Night Boat - the one just before They Thirst is also really good. He’s got the world’s whackiest sort-of-an-autobiography with Boy’s Life (1991) which goes from boys riding bicycles in the mid-Sixties to giant Lovecraftian river monsters that come out to defend the voodoo people.

What I enjoy is that McCammon does his own thing, not particularly taking ideas or memes or plot staples from others, although it’s clear he’s read them. Quite a few movie and Dracula references in They Thirst. Dang, I wish a bunch of us had read it so we could talk about it. It would make such an excellent movie!


#11

I liked They Thirst because it was the first vampire book I read that used the “army of vampires” approach rather than “single creepy vampire” approach. I’m not sure if he was actually the first to use the idea, but it was the first I read, back in 198-whatever.

If I read it now I probably wouldn’t be as impressed, because I’ve seen it done so often now.


#12

I think ‘Salem’s Lot’ predates it by a few years, and ‘I Am Legend’ by a lot more (it was published in the 50’s.

Both of those use hoards of vampires to great effect.

For some reason ‘They Thirst’ hasn’t made it to the screen yet. It could be pretty epic if done right.


#13

I associate “They Thirst” with one around the same time, Fevre Dream. Turns out this is by some fellow named George R.R. Martin. Mississippi riverboat, mysterious owners, a find of newspaper clippings about deaths along the river … yep, paddlewheeler vampires. I remember it as “very good” - over thirty years since reading. This is one I would like to pick up again. Always thought it had some of the best of Anne Rice novels (which are okay, but slow tedious reading to me), the portrayal of the Deep South and New Orleans (our most magical city, methinks) but characters and action that moved right along. I like reading about the era of the great river boats, but even Sam Clemens is a slow, tedious read nowadays. (I sometimes write in dialects, but I find a little goes a long ways.)

And not one of any of these vampires twinkle!!!


#14

I watched WER last night via streaming. It had a very interesting idea on presenting a modern day werewolf story with a little bit of pseudoscience thrown in, but in the end, it squandered all its best idea for cheap jump scares and silly action scenes.
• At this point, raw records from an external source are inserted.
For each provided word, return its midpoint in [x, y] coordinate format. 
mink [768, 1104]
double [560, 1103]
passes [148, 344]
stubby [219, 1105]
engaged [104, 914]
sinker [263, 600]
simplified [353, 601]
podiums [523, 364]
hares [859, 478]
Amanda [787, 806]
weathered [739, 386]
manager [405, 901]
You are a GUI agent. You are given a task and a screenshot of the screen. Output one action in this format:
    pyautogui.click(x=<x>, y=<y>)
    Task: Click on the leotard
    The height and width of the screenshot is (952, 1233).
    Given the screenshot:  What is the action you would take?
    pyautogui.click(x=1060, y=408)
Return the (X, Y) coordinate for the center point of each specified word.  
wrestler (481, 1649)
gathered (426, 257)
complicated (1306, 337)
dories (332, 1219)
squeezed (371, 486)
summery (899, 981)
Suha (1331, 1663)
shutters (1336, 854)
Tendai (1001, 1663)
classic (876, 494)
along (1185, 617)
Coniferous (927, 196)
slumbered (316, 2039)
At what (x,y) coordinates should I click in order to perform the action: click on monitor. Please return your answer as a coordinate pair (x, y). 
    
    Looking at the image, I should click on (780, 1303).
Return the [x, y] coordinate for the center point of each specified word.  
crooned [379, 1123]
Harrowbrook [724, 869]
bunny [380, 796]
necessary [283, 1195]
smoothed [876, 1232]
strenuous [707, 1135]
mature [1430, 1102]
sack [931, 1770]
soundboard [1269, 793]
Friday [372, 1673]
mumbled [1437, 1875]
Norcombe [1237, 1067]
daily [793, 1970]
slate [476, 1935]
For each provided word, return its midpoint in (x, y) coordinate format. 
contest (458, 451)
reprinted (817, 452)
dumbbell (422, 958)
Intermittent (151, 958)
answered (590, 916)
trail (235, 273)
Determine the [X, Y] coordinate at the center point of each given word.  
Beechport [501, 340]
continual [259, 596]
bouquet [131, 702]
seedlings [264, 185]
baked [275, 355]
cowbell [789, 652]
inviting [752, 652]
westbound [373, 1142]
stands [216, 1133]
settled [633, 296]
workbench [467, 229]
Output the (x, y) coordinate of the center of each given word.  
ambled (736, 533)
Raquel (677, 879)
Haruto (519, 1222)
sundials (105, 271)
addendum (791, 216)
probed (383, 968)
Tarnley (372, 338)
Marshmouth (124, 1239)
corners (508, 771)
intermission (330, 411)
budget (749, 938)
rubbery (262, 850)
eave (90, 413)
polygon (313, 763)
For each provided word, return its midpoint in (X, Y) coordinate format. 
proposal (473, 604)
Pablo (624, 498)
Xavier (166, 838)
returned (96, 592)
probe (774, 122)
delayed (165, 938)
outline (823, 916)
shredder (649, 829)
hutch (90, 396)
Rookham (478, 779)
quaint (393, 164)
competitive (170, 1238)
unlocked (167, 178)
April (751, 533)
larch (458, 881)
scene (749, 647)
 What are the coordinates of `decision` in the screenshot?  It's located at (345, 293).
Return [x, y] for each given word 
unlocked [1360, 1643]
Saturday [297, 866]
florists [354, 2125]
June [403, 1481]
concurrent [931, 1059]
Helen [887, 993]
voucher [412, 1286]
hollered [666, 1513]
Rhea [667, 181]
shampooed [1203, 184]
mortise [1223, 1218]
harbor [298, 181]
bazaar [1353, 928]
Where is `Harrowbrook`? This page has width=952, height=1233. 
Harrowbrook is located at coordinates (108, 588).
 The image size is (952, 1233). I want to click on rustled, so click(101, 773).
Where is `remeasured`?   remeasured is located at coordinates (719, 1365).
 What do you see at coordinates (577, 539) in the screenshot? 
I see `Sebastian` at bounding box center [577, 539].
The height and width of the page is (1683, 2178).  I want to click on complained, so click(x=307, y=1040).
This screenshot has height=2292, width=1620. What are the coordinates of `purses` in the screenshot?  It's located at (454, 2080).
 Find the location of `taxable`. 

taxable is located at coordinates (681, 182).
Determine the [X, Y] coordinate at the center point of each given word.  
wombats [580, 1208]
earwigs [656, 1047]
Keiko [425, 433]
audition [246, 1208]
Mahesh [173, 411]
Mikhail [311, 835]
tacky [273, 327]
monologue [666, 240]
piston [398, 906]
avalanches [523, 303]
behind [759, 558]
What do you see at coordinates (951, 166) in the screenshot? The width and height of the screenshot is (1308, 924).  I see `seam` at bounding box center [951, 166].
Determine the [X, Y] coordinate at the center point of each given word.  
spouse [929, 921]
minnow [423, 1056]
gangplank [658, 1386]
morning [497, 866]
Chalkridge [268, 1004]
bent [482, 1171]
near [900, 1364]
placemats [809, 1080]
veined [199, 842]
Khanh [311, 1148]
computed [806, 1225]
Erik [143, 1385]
If you call it a super-low budget version of X-MEN ORIGINS: WOLVERINE, that would give you some idea, but even then that would have been better than what we got in the end.

Still, I do have to say that the movie did set up a potentially great story. If it had simply followed through logically on its own premise, I think it would’ve been pretty good. Instead, it went in completely illogical, uninteresting and predictable directions.


#15

Was Wer that movie where they all looked like the werewolf from Teen Wolf?


#16

Probably not. This Wer looked like a very hairy, big guy - no real makeup effects in that regard.


#17

Yeah I was actually thinking of Wolves:

Obviously, totally different. The trailer to Wer looks pretty good though. Too bad it doesn’t go anywhere interesting.

I’m on vacation at the moment and so cramming in a bunch of horror movie while my wife is at work.

Checked out Animal, which turned out to be a pretty fun B monster movie, that managed to actually get in a few surprise jump scares. The monster design felt like it was cribbed from Feast but it was still a fun practical effect to look at.

Also watched Dark Skies, which is almost literally Poltergeist with aliens. It was creepy at points without ever being particularly scary. The twist ending was pretty obvious too. The score I thought was really good and effective, making good use of drones.


#18

Posted this in TV news but figured it belonged here too.


#19

I am so excited for that, I can barely get my head around this this is actually happening.


#20

Once upon a time there was a drive-in that enforced security by means of a chain-link fence. That fence did not even bother the image at that distance, and all those little speakers on wires formed a nice Wall-of-Sound effect.

One double feature I quite remember was I Drink Your Blood accompanied by the other fine film I Eat Your Skin. This was long ago, and I remember one film to be rather sick, and the other to be just too much into their effects.

Has anyone seen these wonders? Opinions?